Onyx, $6.99, ISBN 0-451-41158-7
Romantic Suspense, 2004
Readers, take note that Ms Hall has completely reverted to her previous pseudonym Gena Hale‘s ways with heroes that make a cold sore and a nail through the scalp so much more preferable than being married to them. If you loathe heroes who treat the heroines like trash without rational reason or satisfying apology, Heat of the Moment could very well make your head explode.
Let me put it this way: it takes a series of arson and many dead bodies to force Teresa “Terri” Vincent and Cort Gamble together. I suspect that we need a presidential homicide to keep them from divorcing one month after the happy ending. Terri, a homicide cop, had a one-night stand with Cort, her partner’s brother, but that pleasant interlude was ruined because he is a complete dickhead who treats Terri beyond the pale. He mocks the tomboyish Terri for not being “female” enough in his estimation and goes as far as to hate her for making him aroused. When he actually starts humiliating her when they meet over the crime scene of a night club fire (simply because he is still lusting after her and he can’t have that), Terri has to ask for a transfer so that she doesn’t have to deal with him anymore.
But a crime boss’s son was killed in the fire and Terri’s superior suspects that Cort, the Fire Marshal, is dirty, so Terri has to work with Cort no matter what. Of course, she knows that Cort is innocent (romance heroines always do, especially when the heroes are using their dignity to clean the soles of their shoes) so she wants to protect him too. When his ex-girlfriends become victims of this arsonist (great, so now he causes his ex-girlfriends to get barbecued – is there any redeeming feature to this guy?), it’s obvious that Cort and the arsonist have some personal issues between them.

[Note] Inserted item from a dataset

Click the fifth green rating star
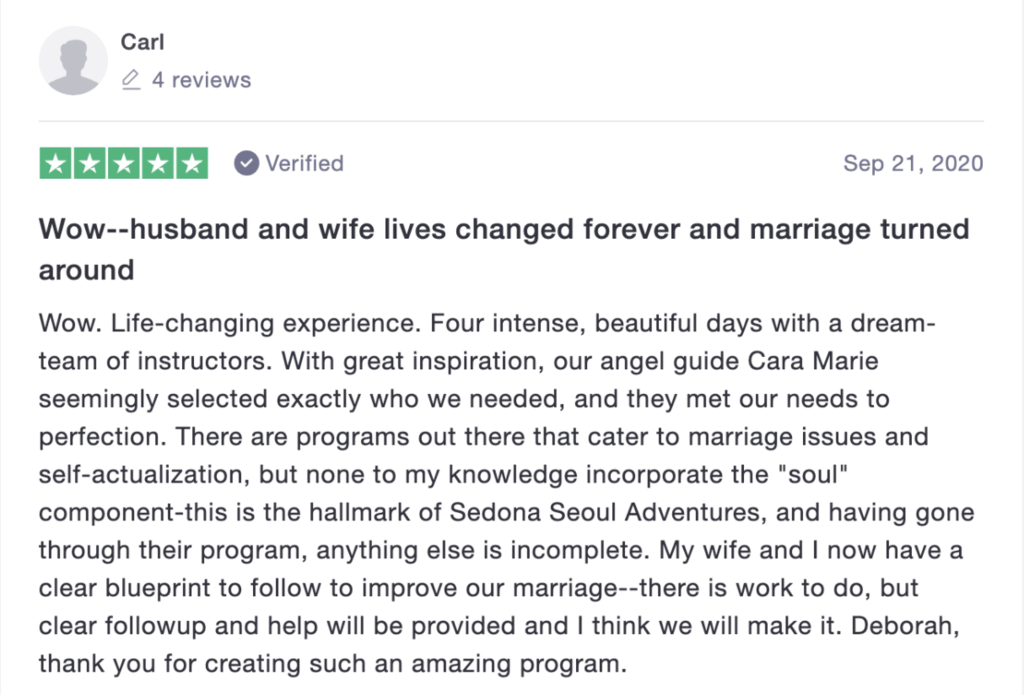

Let me get this out of the way. The identity of the arsonist is a total joke, an unfunny one at that, so there goes the suspense. Cort is a jackass who practices sexual harassment in his free time. As he goes after a woman and shreds her pride just because he has a hard-on for her, I suspect that he’s a borderline misogynistic loonybin with the skeletons of a few carved-up dead prostitutes in his closet. Terri isn’t a bad heroine, if I can overlook the author’s overcompensation of Terri’s toughness by overloading her with all kinds of mental baggage, but since Terri keeps trying to “understand” that jackass who treats her like a flawed blow-up doll, I can’t see any happy ending to this relationship.
This is a story where the romance occurs because the author forces the heroine and the hero together even though they go together like OJ and Nicole Simpson. This isn’t opposites attract, this is two similarly unlikable losers colliding like two Uranium-235 particles in a nuclear reactor until everything becomes unstable and the world explodes in a vivid Chernobyl-flavored conflagration. When that seems like a truly nice end for Cort and Terri, maybe Heat of the Moment really does deserve to burn after all.